Exercise brief:
Everything in the listing below from the line containing "Screen dimensions: 600x433" through the line containing "Click the Select Color" must be repeated exactly; the remaining lines are not wanted.

Data records:
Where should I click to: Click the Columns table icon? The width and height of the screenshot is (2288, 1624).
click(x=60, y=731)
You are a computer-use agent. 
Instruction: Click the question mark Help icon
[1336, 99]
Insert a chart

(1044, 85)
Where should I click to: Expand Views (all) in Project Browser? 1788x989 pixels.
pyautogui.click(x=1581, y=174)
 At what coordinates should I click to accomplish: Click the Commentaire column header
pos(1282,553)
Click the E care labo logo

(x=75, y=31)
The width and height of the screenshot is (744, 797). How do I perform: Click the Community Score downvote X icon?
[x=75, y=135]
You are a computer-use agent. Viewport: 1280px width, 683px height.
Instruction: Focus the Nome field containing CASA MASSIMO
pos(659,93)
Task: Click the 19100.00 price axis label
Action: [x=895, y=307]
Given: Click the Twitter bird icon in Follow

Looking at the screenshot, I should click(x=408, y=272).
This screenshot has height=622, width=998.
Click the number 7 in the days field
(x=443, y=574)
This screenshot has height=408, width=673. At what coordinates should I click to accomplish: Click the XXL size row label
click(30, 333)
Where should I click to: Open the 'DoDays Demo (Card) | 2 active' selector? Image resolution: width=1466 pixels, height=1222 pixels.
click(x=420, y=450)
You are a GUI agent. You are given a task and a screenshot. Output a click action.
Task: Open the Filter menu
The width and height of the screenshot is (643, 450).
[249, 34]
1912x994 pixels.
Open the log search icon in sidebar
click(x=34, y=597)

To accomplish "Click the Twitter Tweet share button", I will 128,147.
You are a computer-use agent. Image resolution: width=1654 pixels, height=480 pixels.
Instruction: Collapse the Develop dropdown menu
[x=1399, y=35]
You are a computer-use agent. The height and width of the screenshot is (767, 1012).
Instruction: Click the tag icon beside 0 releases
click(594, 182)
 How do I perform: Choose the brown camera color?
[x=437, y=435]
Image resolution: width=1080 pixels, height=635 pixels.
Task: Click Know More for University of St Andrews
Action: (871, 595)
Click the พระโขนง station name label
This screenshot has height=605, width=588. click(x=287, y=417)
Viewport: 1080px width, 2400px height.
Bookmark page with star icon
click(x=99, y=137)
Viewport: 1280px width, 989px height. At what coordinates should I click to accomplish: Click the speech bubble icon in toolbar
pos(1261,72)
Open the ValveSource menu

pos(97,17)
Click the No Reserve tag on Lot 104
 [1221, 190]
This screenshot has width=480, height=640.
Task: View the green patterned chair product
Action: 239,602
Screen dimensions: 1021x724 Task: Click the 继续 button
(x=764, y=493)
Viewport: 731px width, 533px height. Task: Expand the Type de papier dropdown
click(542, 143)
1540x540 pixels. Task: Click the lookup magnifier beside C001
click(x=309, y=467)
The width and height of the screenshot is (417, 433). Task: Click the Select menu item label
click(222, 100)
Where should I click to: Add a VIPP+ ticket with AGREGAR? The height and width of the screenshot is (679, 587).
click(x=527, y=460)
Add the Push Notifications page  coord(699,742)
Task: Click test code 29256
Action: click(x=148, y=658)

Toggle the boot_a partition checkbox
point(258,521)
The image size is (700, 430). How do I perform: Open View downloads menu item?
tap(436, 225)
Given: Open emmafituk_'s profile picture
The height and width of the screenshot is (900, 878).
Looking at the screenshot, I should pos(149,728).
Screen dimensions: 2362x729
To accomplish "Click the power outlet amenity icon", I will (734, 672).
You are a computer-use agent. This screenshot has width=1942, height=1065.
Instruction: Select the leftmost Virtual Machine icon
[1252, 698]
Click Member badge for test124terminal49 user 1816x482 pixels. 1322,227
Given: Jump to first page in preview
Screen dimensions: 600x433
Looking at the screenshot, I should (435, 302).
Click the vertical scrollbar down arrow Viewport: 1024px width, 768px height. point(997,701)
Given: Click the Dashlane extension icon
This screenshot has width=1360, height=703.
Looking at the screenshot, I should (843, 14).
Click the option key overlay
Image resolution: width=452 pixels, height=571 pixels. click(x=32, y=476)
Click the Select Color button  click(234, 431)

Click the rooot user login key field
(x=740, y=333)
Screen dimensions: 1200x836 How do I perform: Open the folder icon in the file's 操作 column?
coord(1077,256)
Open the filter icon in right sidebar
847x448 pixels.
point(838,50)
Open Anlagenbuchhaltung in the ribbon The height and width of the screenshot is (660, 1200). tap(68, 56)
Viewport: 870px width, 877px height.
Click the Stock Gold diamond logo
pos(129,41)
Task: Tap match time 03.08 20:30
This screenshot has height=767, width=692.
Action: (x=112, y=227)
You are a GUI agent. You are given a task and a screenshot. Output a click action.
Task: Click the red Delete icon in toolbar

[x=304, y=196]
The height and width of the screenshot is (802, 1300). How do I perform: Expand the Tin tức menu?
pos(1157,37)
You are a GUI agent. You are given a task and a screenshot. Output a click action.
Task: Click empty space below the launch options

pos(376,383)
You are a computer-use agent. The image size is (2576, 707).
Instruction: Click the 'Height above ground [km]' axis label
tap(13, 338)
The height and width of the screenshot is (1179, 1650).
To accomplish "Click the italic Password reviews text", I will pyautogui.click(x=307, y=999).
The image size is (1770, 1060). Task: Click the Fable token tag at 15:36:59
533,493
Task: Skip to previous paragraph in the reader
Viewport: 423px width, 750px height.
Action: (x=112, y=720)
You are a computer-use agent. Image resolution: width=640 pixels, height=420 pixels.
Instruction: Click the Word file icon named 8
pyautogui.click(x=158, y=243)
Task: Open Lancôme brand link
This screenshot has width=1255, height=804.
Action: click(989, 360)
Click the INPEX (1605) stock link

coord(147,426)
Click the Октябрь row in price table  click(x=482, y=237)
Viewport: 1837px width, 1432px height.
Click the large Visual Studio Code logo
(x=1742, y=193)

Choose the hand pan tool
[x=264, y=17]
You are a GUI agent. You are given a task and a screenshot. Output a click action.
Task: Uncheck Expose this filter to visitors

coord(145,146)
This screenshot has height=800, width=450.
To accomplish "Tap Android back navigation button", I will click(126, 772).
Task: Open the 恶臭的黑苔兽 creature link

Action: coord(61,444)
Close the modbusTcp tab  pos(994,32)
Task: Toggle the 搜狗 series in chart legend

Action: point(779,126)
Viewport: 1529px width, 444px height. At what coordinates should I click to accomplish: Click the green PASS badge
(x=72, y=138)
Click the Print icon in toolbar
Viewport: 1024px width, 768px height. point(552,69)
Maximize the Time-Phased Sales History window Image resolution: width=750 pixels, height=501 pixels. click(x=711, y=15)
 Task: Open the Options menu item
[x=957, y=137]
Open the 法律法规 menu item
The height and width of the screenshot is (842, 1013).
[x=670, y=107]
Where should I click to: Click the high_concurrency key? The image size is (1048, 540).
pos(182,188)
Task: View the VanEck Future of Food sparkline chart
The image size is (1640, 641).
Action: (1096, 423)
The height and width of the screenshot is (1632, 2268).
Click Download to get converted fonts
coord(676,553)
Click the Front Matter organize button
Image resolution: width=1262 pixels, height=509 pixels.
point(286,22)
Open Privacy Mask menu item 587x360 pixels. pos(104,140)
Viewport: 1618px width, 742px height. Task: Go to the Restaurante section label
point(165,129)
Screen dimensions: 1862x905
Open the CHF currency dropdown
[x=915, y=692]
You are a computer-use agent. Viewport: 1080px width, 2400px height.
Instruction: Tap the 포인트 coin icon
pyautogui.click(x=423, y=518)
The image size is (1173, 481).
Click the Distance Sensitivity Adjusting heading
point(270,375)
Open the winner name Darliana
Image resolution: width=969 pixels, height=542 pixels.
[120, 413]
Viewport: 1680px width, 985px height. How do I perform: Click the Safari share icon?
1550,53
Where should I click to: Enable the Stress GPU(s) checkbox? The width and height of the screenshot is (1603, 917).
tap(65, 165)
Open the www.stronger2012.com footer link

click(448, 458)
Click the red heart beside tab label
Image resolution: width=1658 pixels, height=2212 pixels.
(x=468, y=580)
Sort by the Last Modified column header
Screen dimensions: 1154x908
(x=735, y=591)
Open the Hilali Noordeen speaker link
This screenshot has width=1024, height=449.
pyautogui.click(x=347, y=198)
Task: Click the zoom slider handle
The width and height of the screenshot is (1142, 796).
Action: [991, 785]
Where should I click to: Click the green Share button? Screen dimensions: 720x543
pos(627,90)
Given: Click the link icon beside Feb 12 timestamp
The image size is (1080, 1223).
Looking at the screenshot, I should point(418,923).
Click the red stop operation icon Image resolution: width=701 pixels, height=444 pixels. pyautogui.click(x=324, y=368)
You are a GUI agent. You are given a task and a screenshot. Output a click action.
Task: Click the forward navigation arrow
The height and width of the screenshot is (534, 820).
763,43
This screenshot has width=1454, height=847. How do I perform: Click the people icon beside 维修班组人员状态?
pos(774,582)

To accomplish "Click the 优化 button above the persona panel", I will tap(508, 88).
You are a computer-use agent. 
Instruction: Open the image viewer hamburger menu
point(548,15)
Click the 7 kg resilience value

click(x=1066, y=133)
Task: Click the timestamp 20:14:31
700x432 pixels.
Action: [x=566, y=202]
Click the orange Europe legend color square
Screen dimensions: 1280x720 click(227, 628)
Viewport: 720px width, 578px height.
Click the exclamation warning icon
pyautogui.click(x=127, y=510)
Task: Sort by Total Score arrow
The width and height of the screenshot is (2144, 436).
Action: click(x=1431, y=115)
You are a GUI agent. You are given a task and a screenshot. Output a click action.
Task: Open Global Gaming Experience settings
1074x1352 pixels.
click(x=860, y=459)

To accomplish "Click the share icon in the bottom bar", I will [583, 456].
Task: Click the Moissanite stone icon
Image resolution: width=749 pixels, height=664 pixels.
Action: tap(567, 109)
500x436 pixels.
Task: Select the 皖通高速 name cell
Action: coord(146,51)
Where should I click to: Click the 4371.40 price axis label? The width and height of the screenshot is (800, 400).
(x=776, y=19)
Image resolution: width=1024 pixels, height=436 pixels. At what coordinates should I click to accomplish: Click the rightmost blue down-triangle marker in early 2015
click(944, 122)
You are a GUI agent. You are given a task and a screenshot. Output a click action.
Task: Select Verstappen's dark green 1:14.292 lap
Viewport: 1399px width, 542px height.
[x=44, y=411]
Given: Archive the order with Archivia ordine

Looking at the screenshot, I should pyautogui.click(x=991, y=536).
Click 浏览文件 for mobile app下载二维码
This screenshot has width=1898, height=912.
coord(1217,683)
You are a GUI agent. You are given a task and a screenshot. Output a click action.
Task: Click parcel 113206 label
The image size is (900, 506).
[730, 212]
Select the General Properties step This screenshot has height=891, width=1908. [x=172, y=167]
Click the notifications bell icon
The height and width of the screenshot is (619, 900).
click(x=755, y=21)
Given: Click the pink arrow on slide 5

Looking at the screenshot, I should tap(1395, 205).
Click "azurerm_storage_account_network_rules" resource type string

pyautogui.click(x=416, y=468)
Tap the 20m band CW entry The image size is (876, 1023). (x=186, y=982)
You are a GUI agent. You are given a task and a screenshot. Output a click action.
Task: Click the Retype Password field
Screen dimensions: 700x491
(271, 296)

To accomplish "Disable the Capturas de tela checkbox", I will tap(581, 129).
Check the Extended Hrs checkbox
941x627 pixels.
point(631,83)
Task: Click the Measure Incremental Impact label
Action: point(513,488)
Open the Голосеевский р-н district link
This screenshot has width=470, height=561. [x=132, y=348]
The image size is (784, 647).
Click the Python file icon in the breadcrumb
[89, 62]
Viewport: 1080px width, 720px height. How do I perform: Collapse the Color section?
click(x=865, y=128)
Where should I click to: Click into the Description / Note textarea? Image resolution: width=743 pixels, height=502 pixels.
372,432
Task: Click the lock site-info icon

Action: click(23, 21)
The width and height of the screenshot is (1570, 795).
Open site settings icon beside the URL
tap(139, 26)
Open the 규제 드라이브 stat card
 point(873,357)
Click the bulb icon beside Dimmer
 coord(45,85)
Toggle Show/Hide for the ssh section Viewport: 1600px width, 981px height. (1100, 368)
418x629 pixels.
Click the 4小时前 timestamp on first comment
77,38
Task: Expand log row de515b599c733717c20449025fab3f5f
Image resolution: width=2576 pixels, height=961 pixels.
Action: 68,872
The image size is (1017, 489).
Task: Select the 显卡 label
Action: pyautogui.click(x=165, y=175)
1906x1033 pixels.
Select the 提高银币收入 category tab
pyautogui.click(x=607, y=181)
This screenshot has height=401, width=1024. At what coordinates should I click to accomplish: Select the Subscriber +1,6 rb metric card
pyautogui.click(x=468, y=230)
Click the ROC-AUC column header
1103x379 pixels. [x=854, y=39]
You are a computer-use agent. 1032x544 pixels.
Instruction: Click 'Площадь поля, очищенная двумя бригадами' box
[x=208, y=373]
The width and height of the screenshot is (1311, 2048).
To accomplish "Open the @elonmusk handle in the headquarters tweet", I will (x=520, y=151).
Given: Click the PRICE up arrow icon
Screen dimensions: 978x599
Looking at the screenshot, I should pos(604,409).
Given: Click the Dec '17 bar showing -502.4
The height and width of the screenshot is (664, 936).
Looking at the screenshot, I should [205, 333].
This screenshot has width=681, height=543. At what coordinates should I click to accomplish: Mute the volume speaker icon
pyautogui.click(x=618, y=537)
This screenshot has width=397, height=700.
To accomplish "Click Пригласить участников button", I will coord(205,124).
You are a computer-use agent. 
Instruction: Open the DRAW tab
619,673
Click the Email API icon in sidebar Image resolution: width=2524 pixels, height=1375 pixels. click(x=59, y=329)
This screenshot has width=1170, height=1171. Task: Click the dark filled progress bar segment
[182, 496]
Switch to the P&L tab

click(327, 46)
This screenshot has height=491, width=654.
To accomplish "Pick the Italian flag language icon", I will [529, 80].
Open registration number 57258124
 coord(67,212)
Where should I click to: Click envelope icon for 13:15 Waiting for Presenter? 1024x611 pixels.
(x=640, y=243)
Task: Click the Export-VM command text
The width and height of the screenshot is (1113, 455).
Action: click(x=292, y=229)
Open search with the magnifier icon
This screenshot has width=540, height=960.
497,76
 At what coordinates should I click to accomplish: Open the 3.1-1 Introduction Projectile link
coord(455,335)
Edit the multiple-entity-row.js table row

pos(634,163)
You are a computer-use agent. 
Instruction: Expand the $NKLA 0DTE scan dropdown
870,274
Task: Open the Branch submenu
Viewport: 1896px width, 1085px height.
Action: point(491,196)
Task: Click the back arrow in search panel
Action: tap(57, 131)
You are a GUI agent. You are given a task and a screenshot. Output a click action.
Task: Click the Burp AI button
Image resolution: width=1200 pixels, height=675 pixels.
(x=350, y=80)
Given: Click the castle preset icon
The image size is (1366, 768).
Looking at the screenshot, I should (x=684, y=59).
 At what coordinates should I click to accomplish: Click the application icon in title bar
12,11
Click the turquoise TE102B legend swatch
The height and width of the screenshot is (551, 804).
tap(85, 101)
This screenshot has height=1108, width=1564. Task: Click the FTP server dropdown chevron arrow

Solution to this problem:
Screen dimensions: 600x433
Looking at the screenshot, I should (435, 302).
Click the vertical scrollbar down arrow Viewport: 1024px width, 768px height. point(997,701)
Given: Click the Dashlane extension icon
This screenshot has width=1360, height=703.
Looking at the screenshot, I should (843, 14).
Click the option key overlay
Image resolution: width=452 pixels, height=571 pixels. click(x=32, y=476)
Click the Select Color button  click(234, 431)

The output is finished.